实验数据
x.txt : 45 3 78 456 70 1 999
y.txt: 1123 7 66 67 123
z.txt: 798 0 35 29 6 250
代码
mapper类
V2 处理成每行的值,K2 为 Null
从文档以Text形式读值然后转换为IntWritable写入
package mrTop3;
import java.io.IOException;
import java.util.StringTokenizer;
import org.apache.hadoop.io.IntWritable;
import org.apache.hadoop.io.NullWritable;
import org.apache.hadoop.io.Text;
import org.apache.hadoop.mapreduce.Mapper;
public class TopNMapper extends Mapper<Object, Text,NullWritable,IntWritable> {
private IntWritable num = new IntWritable();
public void map(Object key, Text value, Context context) throws IOException, InterruptedException {
StringTokenizer itr = new StringTokenizer(value.toString());
while (itr.hasMoreTokens())
{
num.set(Integer.parseInt(itr.nextToken()));
context.write(NullWritable.get(),num);
}
}
}
reducer类
k3 为Null,V3为三个数值字符串Text
reduce 方法:将 k2 写入一个 List,不输出
cleanup 方法:从 List中取出三个最大值, context.write 输出;
package mrTop3;
import java.io.IOException;
import java.util.*;
import org.apache.hadoop.io.IntWritable;
import org.apache.hadoop.io.NullWritable;
import org.apache.hadoop.io.Text;
import org.apache.hadoop.mapreduce.Reducer;
public class TopNReducer extends Reducer<NullWritable,IntWritable, NullWritable,Text> {
//定义一个整数列表
List<Integer> numlist =new ArrayList<Integer>();
public void reduce(NullWritable key, Iterable<IntWritable> values,
Context context) throws IOException, InterruptedException {
//将集合中数据装入list
for (IntWritable val : values) {
numlist.add(val.get());
}
}
@Override
protected void cleanup(Reducer<NullWritable, IntWritable, NullWritable, Text>.Context context)

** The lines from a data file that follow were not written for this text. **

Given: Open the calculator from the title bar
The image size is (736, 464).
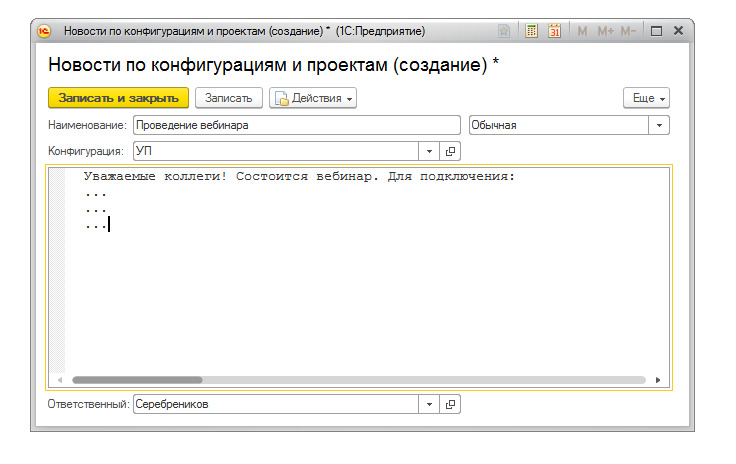Looking at the screenshot, I should click(x=532, y=31).
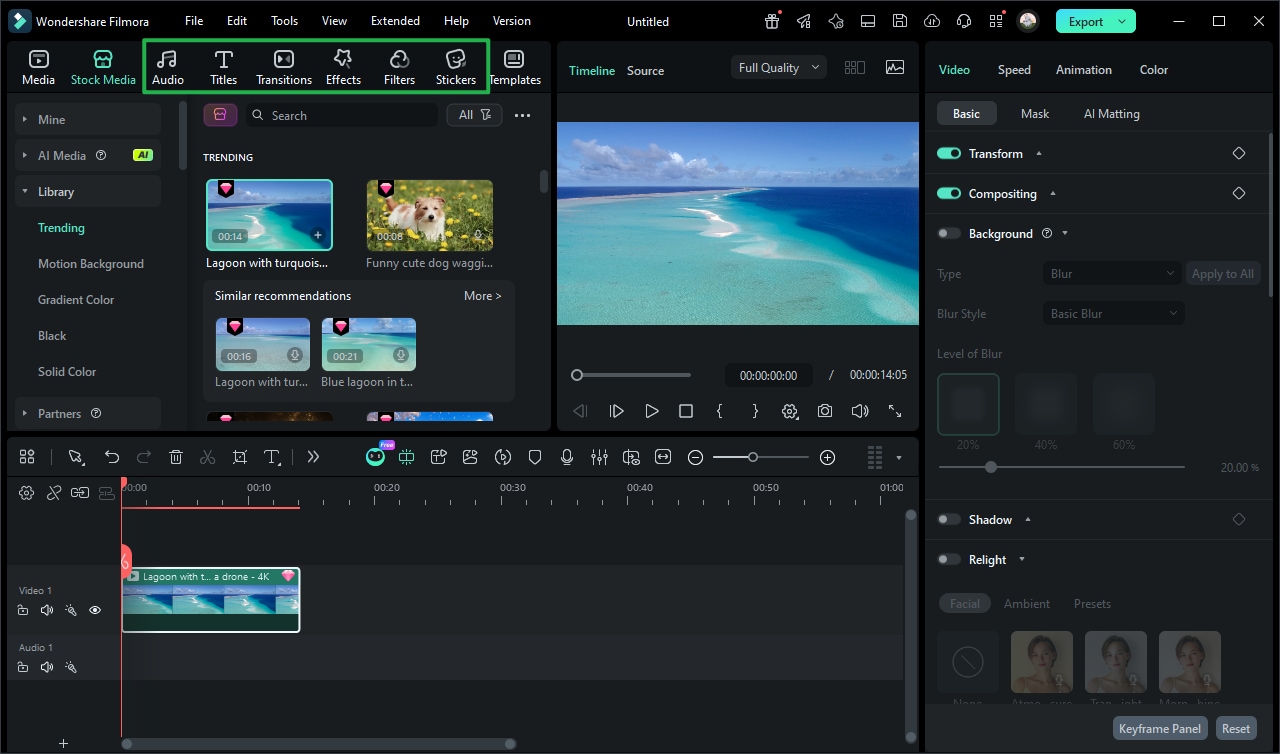1280x754 pixels.
Task: Select the Undo icon in the timeline toolbar
Action: click(112, 457)
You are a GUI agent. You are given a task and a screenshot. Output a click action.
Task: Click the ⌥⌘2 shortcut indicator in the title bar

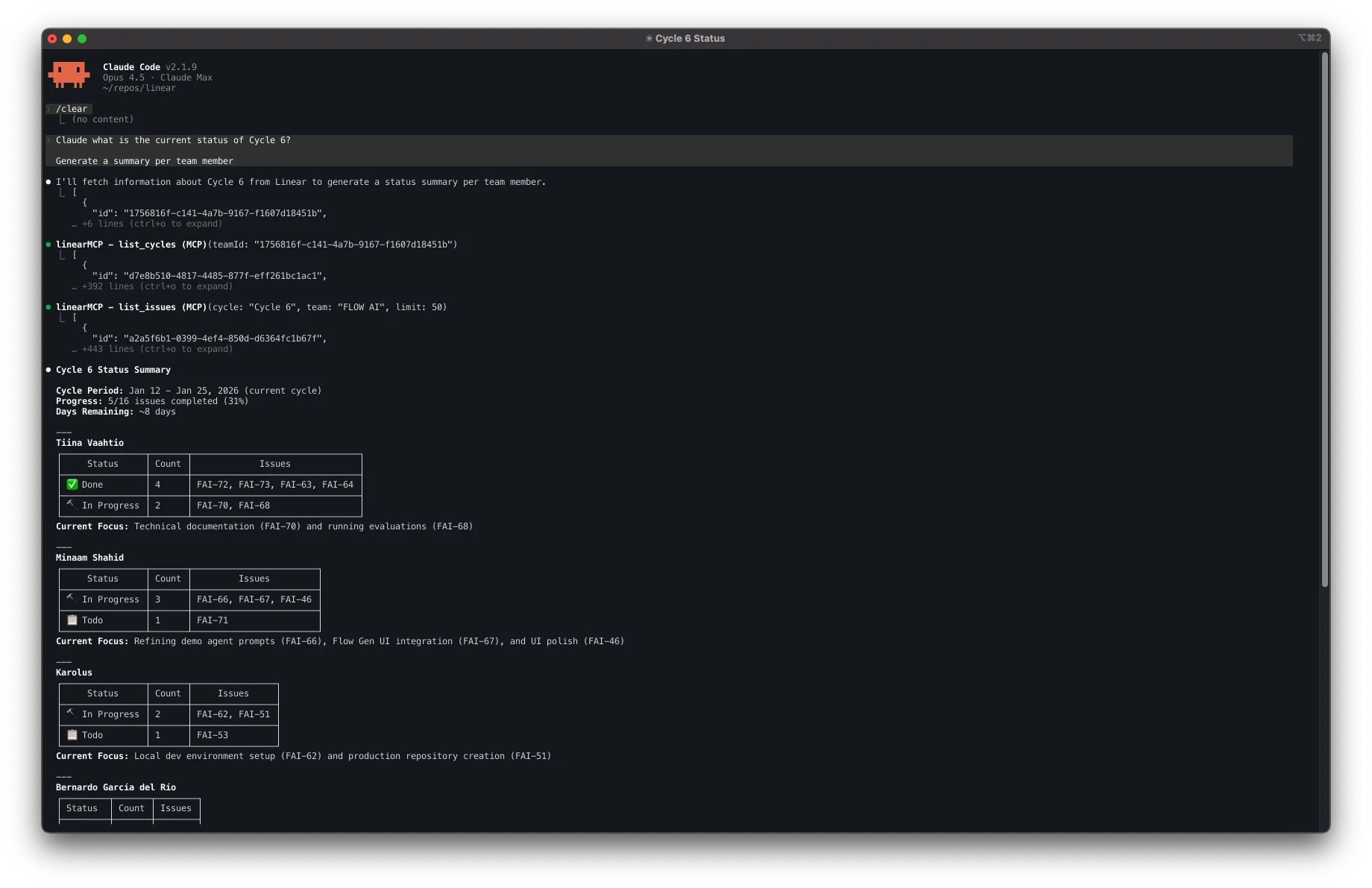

throws IOException, InterruptedException {
Collections.sort(numlist); //利用 Collections 类进行升序
Collections.reverse(numlist); //反转
String numliststr=new String();
Integer datalength=3;
for(int i=0;i<datalength;i++) {
numliststr+=numlist.get(i).toString()+",";
}
numliststr=numliststr.substring(0,numliststr.length()-1);
//k2 为 null 或者空的 Text, 输出三个数,以逗号分隔
context.write(NullWritable.get(),new Text(numliststr));
}
}
main
package mrTop3;
import org.apache.hadoop.conf.Configuration;
import org.apache.hadoop.fs.Path;
import org.apache.hadoop.io.IntWritable;
import org.apache.hadoop.io.NullWritable;
import org.apache.hadoop.mapreduce.Job;
import org.apache.hadoop.mapreduce.lib.input.FileInputFormat;
import org.apache.hadoop.mapreduce.lib.output.FileOutputFormat;
public class TopNMain {
public static void main(String[] args) throws Exception {
Configuration conf = new Configuration();
Job job = Job.getInstance(conf);
job.setJarByClass(TopNMain.class);
job.setMapperClass(TopNMapper.class);
job.setReducerClass(TopNReducer.class);
job.setNumReduceTasks(1);
job.setMapOutputKeyClass(NullWritable.class);// map阶段的输出的key
job.setMapOutputValueClass(IntWritable.class);// map阶段的输出的value
job.setOutputKeyClass(NullWritable.class);// reduce阶段的输出的key
job.setOutputValueClass(Text.class);// reduce阶段的输出的value
FileInputFormat.setInputPaths(job, new Path(args[0]));
FileOutputFormat.setOutputPath(job, new Path(args[1]));
boolean res = job.waitForCompletion(true);
System.exit(res ? 0 : 1);
}
}